═════ Materiale di partenza
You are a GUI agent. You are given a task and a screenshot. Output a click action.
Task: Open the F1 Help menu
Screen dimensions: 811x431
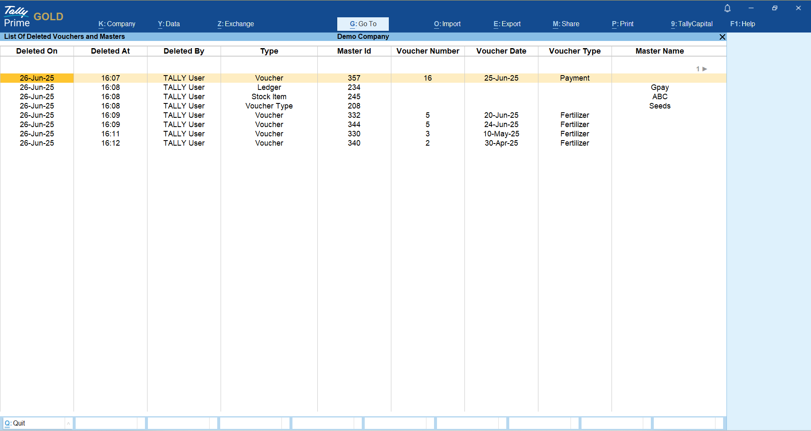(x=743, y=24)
══════════
═════ Materiale di partenza
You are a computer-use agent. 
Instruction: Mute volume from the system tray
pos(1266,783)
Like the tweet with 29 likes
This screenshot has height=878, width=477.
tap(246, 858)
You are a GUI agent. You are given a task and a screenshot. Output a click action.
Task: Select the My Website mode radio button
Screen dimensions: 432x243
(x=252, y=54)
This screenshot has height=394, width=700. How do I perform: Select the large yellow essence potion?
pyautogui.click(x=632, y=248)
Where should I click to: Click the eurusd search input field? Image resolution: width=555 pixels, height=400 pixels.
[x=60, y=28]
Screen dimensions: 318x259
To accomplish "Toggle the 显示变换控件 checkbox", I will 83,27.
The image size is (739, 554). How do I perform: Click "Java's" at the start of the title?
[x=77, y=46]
══════════
__Compito da svolgere__. Per favore, sostituisci "tweet" con "post" nelle righe dei dati che vanno da quella che contiene "Like the tweet with 29 likes" fino a quella che contiene "(x=252, y=54)", entrambe incluse. Riporta soltanto queste righe, con tutto il resto invariato.

__Esercizio svolto__.
Like the post with 29 likes
This screenshot has height=878, width=477.
tap(246, 858)
You are a GUI agent. You are given a task and a screenshot. Output a click action.
Task: Select the My Website mode radio button
Screen dimensions: 432x243
(x=252, y=54)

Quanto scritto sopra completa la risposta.